Father Vail celebrates Mass at Holy Family parish last Advent.
Father Vail celebrates Mass at Holy Family parish last Advent.
Although Rev. Thomas Vail retired from active ministry 20 years ago, he continued to help out at parishes around the Albany Diocese when needed. He said he could be found "whenever people called me" in churches in Albany, Saratoga and Herkimer County.

In fact, he loved his first "retirement" so much that he has decided to do it again - this time, a little more fully.

"I turned 85 in January," he told The Evangelist. "I felt it was finally time to step aside totally."

A native of Little Falls and a priest for 60 years, Father Vail looks back on a rewarding life in ministry.

"I was very fortunate," he said of his vocation. "I studied in Rome for two years and taught at Mater Christi Seminary [in Albany] for 16 years. Then I was secretary to Bishop [Edwin] Broderick for five years, and then a pastor."

Assigned to parishes in Gloversville, Rotterdam and Saratoga Springs, he said he "enjoyed every minute" of active ministry.

Retirement #1
On the occasion of his first retirement 20 years ago, he told The Evangelist, "I have been blessed in so many ways. I shall always be grateful to the Lord for His goodness, and to my family, friends and parishioners for their kindness and support over the years."

Father Vail has spent the last two decades living in the house he grew up in in Little Falls.

"I moved back to my hometown," he said. "I have two sisters who live nearby with their families. It's better than a condo in Florida, where I would have known no one."

Besides, the priest said, "I figured I could still be of service. I was in good health, and so many pastors now serve in more than one parish. I took every opportunity to say Mass and help people."

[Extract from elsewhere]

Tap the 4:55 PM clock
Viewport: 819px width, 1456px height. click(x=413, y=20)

He has spent time helping out in churches in Little Falls, Herkimer, Dolgeville and Newport.

Consider priests
As he looks at the burdens on contemporary priests, Father Vail wonders how they cope with what's required to run more than one parish.

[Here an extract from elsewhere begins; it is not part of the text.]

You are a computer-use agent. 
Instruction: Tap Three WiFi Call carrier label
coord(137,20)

"They are spread pretty thin," he observed. "It can be very stressful for them. Parishioners have to pitch in to release them from some of their administrative responsibilities."

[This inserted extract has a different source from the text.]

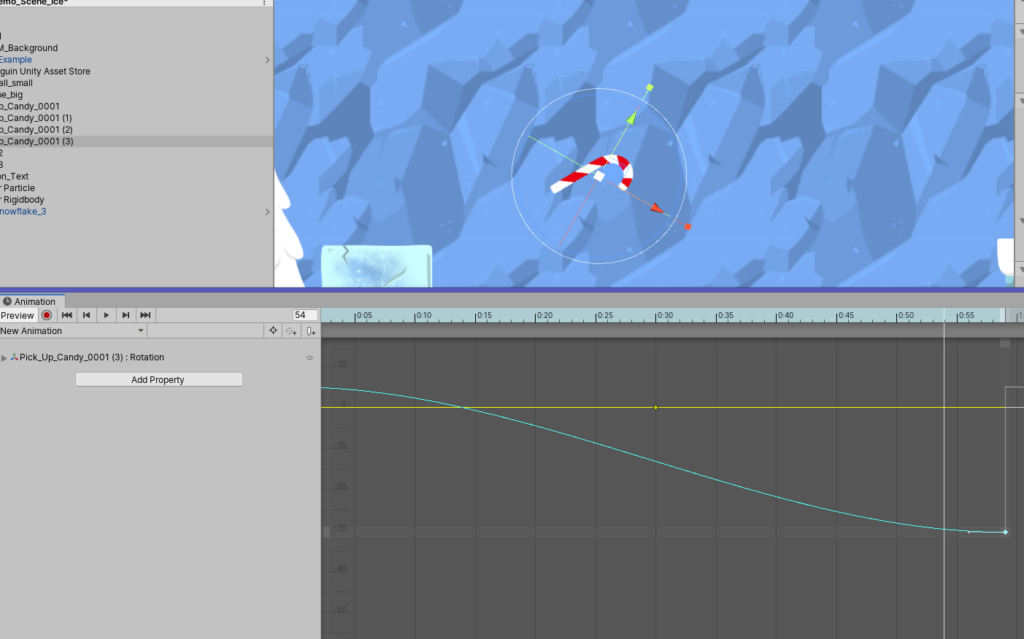Click the record keyframe button
This screenshot has height=639, width=1024.
point(46,315)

Parishioners "also have to realize that priests who are in charge of two parishes have to run back and forth all the time, keep two sets of books and deal with two parish councils. They spend half their time on the road."

Father Vail worries that "parishioners [at one parish] don't realize the demands on priests, especially the demands on him by the other parish."

Care for self
As for overworked priests, he cautions them "to learn to share their tasks to take the stress off. People will help them if asked. [Priests] also need to take time off, go on vacations and keep up friendships with other priests. An active prayer life is also very important."

As a double-retiree of sorts, Father Vail advises laypeople to "look to the future while you're working. Make sure you can support yourself. Set aside something every month."

Those who don't, he warned, "will become very anxious" about not having enough money to take care of their needs after their work life.

"Plan it out very carefully," he advised. "Provide for the future."